Closed
Bug 672851
Opened 14 years ago
Closed 14 years ago
Test masters are hot hot hot
Categories
(Release Engineering :: General, defect, P1)
Tracking
(Not tracked)
RESOLVED
FIXED
People
(Reporter: armenzg, Assigned: armenzg)
Details
[1:18pm] nagios-sjc1: [75] buildbot-master04.build.scl1:Ganglia IO is CRITICAL: CHECKGANGLIA CRITICAL: cpu_wio is 29.80
[1:19pm] nagios-sjc1: [76] buildbot-master06.build.scl1:Ganglia IO is CRITICAL: CHECK_NRPE: Socket timeout after 10 seconds.
[1:20pm] nagios-sjc1: [77] buildbot-master11.build.scl1:Ganglia IO is CRITICAL: CHECKGANGLIA CRITICAL: cpu_wio is 37.30
[1:22pm] nagios-sjc1: buildbot-master06.build.scl1:Ganglia IO is OK: CHECKGANGLIA OK: cpu_wio is 13.60
[1:23pm] nagios-sjc1: [79] buildbot-master11.build.scl1:Ganglia IO is WARNING: CHECKGANGLIA WARNING: cpu_wio is 17.00
[1:24pm] nagios-sjc1: [81] buildbot-master04.build.scl1:Ganglia IO is WARNING: CHECKGANGLIA WARNING: cpu_wio is 17.80
[1:26pm] nagios-sjc1: buildbot-master11.build.scl1:Ganglia IO is OK: CHECKGANGLIA OK: cpu_wio is 1.50
[1:27pm] nagios-sjc1: buildbot-master04.build.scl1:Ganglia IO is OK: CHECKGANGLIA OK: cpu_wio is 2.50
bm{04,06,11} were complaining
bm5 was very cool about it.
At the moment of the spike we had 234 pending jobs & 486 running jobs.
| Assignee | ||
Updated•14 years ago
|
Assignee: nobody → armenzg
Severity: normal → major
Status: NEW → ASSIGNED
Priority: -- → P1
| Assignee | ||
Comment 1•14 years ago
|
||
Initial comment's timestamps are on EDT timezone.

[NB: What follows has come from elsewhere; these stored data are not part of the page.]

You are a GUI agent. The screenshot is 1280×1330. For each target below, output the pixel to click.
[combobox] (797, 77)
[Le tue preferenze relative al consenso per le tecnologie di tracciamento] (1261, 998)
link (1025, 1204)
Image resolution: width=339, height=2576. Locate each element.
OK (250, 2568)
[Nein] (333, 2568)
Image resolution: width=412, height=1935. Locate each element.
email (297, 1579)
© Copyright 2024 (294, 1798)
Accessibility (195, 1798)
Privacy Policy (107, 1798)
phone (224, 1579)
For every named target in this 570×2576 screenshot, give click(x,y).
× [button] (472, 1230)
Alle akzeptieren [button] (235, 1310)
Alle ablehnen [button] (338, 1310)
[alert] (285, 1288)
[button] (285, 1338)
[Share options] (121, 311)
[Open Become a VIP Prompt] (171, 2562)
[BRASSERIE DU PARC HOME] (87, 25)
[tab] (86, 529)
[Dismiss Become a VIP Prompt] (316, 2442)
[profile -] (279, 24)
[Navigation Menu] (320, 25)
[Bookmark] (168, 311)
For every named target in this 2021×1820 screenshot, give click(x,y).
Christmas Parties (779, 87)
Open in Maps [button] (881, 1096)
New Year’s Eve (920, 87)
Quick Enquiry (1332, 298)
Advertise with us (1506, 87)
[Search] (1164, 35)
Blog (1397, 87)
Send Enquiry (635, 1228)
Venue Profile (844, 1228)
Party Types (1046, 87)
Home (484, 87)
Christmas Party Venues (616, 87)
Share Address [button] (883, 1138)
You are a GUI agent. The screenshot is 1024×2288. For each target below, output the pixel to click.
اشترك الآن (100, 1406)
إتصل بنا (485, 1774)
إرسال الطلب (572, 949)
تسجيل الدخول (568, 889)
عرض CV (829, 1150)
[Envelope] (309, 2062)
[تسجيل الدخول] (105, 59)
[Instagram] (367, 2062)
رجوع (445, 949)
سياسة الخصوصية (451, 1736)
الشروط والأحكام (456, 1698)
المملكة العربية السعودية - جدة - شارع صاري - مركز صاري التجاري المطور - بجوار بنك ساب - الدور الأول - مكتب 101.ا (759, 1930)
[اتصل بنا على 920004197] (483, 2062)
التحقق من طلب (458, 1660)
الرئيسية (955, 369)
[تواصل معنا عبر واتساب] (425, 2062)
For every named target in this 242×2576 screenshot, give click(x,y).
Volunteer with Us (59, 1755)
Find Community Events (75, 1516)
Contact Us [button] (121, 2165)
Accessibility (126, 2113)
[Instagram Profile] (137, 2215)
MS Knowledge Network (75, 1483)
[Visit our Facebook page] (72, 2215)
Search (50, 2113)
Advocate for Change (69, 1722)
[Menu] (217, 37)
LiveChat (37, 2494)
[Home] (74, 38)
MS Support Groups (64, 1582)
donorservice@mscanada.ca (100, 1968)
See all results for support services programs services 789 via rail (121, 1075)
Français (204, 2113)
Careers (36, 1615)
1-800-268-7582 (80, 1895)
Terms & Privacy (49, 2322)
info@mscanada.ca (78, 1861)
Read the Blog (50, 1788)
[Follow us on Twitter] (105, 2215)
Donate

I have also seen these messages that could or could not be related (on PDT timezone):
bm06-tests1:
############
2011-07-20 09:41:47-0700 [-] Unhandled Error
...
_mysql_exceptions.OperationalError: (2013, "Lost connection to MySQL server at 'reading initial communication packet', system error: 110")
bm05-builder:
#############
2011-07-20 09:34:57-0700 [-] Unhandled Error
...
_mysql_exceptions.OperationalError: (2013, "Lost connection to MySQL server at 'reading initial communication packet', system error: 110")
| Assignee | ||
Comment 2•14 years ago
|
||
bm5 has 4 CPUs instead of 2 CPU.
We saw great deal of WAIT CPU on bm{04,06,11} between 10:15-10:25 PDT which matches the initial comment.
More than 150 test jobs are queued from 10:00 AM to 10:44 AM.
I will go and set up buildbot-master02 to split the load on bug 672844.
| Assignee | ||
Comment 3•14 years ago
|
||
coop, dustin, catlee and zandr I want to keep you on the loop of were things are.
Two things:
#1) we are having kvm load alerts [1]
#2) bm15 & bm16 have no cpu_wio [2] even though they have ~57 slaves like the other 4 test masters
From previous experience cpu_wio makes masters not to hand jobs to the slaves in a timely manner.
This would explain the bad wait times we have recently seen.
To address #1 we are thinking of running automatic load balancing since we are not even using kmv3 [3] (it probably was down for repairs when VMs where being created). zandr thinks "the first thing we should do is try an automated balance, but do it in a maint. window so we can pause/reboot masters if need be." "the point of a rebalance now would be to make use of kvm3"
IT also thinks that more disks will help.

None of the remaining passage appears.